Exercise details ▸
State how many lines of the rows below contain the word "sidebar". Give only the number.

Material ▸

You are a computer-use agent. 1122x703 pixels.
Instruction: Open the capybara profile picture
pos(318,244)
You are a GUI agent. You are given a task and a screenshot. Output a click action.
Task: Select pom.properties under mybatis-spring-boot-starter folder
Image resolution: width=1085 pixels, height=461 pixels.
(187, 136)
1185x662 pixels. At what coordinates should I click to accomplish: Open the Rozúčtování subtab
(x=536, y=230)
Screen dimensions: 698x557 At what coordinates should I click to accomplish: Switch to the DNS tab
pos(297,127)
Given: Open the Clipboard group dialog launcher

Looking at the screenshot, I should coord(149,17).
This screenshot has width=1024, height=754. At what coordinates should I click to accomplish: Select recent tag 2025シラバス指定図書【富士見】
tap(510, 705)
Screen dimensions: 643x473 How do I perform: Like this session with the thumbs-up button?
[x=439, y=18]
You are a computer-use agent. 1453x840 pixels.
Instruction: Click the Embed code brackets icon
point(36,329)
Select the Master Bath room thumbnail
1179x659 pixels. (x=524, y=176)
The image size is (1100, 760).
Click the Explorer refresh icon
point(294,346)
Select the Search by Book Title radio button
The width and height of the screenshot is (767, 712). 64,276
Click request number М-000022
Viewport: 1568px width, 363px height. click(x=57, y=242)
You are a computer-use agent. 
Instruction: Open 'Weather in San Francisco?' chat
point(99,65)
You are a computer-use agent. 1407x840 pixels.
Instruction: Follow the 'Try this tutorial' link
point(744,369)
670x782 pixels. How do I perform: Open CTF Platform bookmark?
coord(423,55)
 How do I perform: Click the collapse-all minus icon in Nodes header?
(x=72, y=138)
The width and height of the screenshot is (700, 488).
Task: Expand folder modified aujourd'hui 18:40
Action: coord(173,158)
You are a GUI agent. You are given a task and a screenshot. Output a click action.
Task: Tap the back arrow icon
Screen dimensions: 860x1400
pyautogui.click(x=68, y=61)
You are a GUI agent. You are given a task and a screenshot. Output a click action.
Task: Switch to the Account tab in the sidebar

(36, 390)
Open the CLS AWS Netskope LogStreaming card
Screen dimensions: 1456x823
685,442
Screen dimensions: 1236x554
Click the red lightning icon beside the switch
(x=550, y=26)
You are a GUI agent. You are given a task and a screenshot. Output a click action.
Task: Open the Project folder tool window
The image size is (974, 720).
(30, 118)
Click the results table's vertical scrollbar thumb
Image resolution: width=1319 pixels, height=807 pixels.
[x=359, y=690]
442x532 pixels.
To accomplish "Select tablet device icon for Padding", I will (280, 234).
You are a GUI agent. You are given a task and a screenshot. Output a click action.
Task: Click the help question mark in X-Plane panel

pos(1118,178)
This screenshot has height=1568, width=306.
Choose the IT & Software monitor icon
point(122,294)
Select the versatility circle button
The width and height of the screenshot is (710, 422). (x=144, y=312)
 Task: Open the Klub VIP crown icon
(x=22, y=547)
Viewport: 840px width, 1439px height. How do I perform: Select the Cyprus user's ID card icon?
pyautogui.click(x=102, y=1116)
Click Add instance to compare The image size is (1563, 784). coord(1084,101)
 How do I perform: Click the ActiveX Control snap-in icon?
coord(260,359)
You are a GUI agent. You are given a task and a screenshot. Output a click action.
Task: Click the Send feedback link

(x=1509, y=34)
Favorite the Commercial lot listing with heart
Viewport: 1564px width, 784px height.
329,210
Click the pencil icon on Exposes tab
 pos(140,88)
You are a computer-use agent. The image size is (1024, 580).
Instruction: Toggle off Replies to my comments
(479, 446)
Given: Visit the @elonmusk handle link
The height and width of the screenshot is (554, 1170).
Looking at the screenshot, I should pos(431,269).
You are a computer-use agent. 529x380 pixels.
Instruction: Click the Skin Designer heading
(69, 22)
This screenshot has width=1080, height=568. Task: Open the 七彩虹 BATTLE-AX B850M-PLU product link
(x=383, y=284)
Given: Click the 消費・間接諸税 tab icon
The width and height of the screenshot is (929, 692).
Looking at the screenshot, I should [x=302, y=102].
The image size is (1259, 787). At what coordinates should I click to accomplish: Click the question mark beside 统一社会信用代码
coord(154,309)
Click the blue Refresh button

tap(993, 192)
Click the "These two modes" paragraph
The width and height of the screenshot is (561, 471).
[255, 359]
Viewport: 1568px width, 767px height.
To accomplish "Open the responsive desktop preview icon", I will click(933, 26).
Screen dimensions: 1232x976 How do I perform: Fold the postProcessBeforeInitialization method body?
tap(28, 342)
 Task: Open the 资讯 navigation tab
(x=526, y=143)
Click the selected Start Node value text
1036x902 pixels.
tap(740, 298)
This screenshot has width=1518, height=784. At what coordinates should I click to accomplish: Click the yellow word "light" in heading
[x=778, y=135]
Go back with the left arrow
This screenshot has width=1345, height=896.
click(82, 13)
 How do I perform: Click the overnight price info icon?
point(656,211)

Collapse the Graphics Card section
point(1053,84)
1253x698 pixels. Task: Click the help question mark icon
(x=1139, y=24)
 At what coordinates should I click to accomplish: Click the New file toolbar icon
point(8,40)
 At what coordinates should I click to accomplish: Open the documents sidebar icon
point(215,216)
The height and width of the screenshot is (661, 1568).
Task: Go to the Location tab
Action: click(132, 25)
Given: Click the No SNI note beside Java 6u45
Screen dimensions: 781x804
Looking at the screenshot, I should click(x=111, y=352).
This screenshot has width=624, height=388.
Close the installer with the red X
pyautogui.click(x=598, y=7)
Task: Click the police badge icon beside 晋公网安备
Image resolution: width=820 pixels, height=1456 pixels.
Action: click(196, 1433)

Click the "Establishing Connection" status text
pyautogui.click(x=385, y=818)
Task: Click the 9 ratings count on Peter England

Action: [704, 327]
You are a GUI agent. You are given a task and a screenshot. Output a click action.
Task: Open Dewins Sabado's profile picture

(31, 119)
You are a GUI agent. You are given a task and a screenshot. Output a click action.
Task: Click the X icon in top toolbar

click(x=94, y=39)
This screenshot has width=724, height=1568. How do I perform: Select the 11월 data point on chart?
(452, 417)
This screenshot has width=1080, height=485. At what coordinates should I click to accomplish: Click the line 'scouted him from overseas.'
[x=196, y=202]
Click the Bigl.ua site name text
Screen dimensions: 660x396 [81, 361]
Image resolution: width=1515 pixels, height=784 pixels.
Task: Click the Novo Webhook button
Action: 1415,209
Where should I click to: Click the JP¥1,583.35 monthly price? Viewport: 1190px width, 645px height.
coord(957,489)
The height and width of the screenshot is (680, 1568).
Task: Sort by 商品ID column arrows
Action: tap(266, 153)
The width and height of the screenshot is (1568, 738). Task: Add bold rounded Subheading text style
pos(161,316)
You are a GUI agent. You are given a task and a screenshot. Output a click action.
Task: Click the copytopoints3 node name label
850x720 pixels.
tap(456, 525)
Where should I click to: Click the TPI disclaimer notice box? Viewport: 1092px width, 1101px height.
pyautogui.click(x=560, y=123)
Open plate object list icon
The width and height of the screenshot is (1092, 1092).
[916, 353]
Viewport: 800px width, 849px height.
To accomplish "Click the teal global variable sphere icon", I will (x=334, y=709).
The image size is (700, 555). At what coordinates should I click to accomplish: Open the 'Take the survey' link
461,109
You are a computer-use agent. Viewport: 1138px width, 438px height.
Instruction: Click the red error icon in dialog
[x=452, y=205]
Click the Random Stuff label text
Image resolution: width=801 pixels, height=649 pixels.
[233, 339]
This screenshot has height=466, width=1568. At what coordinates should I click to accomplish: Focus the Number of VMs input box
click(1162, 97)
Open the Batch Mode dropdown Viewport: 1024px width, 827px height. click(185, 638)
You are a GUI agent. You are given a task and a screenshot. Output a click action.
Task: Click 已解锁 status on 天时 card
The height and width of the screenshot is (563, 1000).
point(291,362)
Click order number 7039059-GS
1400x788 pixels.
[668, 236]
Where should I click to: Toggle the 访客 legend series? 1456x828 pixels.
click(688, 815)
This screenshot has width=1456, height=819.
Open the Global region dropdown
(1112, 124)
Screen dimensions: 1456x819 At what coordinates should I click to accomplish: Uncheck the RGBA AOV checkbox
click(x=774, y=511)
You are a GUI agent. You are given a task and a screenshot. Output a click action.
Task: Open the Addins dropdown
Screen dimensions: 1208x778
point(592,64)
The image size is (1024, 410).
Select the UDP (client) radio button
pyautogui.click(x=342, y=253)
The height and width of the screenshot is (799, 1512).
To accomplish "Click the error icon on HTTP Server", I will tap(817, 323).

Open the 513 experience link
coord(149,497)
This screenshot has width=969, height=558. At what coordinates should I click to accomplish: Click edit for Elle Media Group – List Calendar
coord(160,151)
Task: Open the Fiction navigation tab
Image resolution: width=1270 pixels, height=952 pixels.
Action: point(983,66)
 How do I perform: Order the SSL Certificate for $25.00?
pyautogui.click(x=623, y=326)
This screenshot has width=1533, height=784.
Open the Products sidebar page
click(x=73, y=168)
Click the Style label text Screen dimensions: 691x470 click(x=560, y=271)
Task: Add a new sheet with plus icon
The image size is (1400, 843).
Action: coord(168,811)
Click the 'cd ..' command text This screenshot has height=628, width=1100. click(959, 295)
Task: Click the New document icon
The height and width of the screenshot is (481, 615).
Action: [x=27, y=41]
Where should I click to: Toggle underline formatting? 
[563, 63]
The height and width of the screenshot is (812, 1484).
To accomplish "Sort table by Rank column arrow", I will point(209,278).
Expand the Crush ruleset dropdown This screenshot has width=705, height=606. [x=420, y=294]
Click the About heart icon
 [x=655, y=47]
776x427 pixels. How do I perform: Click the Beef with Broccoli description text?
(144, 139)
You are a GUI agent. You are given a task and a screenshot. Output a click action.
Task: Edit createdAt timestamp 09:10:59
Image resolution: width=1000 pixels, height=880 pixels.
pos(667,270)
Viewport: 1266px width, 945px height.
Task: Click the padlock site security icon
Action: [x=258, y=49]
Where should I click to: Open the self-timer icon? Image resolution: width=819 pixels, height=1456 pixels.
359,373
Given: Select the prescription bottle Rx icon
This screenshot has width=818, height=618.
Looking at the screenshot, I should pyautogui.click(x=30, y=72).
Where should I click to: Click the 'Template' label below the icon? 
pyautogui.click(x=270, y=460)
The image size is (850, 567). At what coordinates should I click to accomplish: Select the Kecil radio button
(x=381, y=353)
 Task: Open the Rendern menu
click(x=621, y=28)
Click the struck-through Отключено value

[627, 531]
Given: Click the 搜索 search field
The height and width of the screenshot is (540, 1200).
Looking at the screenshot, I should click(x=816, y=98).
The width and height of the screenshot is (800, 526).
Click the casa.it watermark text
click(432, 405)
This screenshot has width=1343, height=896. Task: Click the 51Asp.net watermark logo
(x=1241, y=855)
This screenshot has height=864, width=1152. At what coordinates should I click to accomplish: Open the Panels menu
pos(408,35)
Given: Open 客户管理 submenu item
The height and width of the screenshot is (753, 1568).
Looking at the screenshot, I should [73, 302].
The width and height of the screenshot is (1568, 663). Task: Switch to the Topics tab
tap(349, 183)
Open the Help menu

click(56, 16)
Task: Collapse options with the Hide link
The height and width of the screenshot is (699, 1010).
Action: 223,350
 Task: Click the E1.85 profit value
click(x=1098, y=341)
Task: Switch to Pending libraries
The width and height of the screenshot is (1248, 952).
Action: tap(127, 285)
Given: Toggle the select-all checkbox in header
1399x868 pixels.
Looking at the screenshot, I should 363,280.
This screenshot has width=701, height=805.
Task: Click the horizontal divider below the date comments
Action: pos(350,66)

Full solution ▸
3